1small-angle by handno calculator

Linearize $f(x) = \sin x$ at $a = 0$ . Use the linearization to estimate $\sin 0.1$ . The true value (3 decimals) is $0.0998$ . What is the error? About what fraction of $x$ is it?

2exponential at zerono calculator

Linearize $f(x) = e^x$ at $a = 0$ . Estimate $e^0.2$ . The true value is about $1.2214$ . Compare with $e^0.5$ (true: $1.6487$ ). What does the relative error pattern look like as the deviation grows?

3Newton step as linearization

Suppose you want to solve $f(x) = 0$ for some nonlinear $f$ . You have a guess $x_n$ . Linearize $f$ at $x_n$ and find where that line crosses zero. Show that the next guess is $x_(n+1) = x_n − f(x_n) / f'(x_n)$ . What breaks this iteration?

4why gradient descent's η has a ceiling

The first-order Taylor approximation of the loss $L(w + d) ≈ L(w) + ∇L(w) · d$ is honest only for small $\|d\|$ . The gradient descent step chooses $d = −η · ∇L$ . Use the second-order term to argue why the toy quadratic loss in /ml/gradient-descent has a hard $η$ ceiling at $2/L''(w_)$ .
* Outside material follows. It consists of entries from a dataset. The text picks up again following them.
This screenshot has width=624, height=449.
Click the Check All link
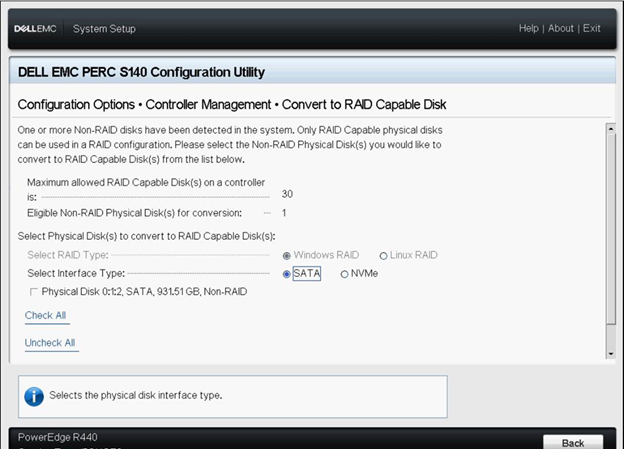pyautogui.click(x=45, y=315)
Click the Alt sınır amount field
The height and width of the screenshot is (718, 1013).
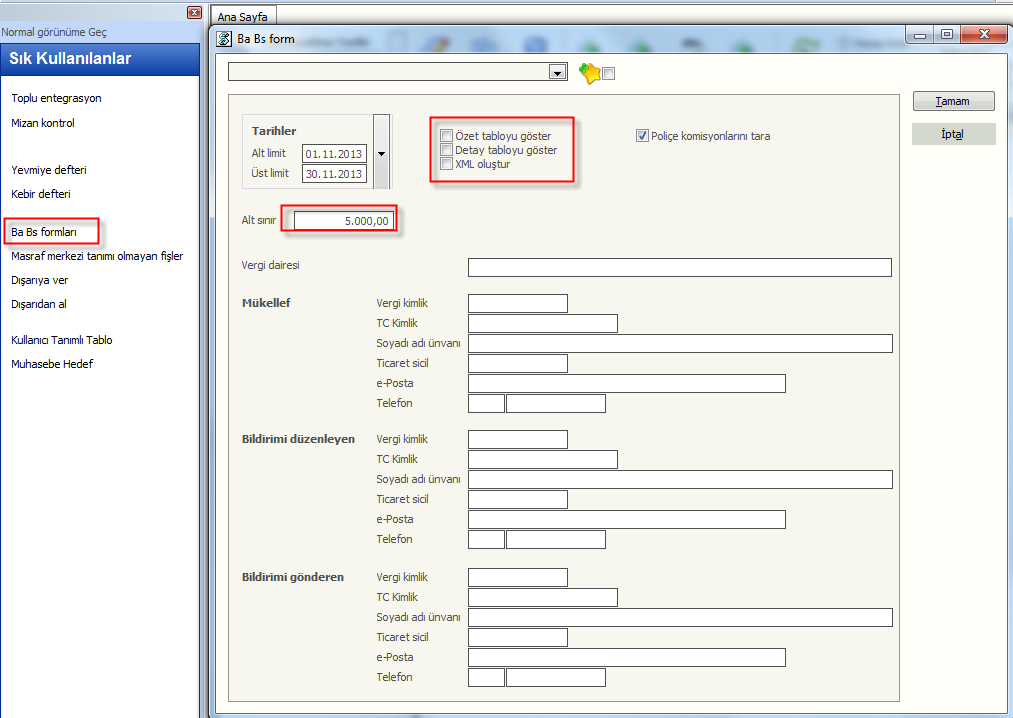point(343,221)

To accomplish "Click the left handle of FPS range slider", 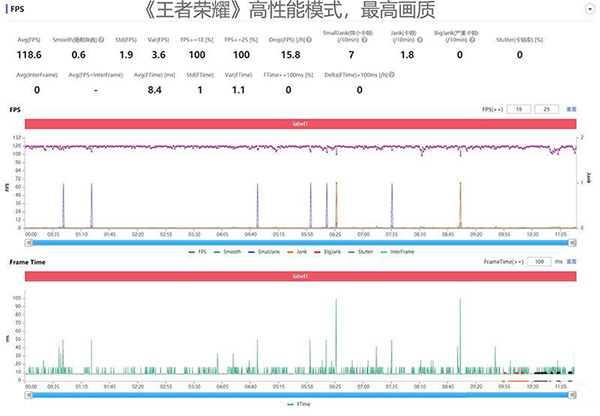I will (x=28, y=242).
glossary · used on this page · 2

linearization·선형화

Replacing a nonlinear function near a chosen point by its tangent line — keeping only the constant and first-derivative terms of the Taylor expansion. Near `x = 0`, `sin x ≈ x`, `cos x ≈ 1 − x²/2`, `e^x ≈ 1 + x`. The approximation is excellent for small `|x|` and grows wrong as `|x|` increases. Mechanical clocks, electrical circuit analysis, control systems, and most of "the engineering equations" are linearized versions of much harder nonlinear ones, valid in the small-deviation regime where everything in the system is supposed to live.

tangent line·접선

A straight line that touches a curve at a single point and matches the curve's direction there. Its slope at the point of contact equals the derivative of the function at that point: `m_tangent = f'(a)`. The tangent is what the secant becomes in the limit as its two intersection points merge — the curve's _instantaneous direction_ made visible as a line. Distinct from the trigonometric tangent; same word, different concept.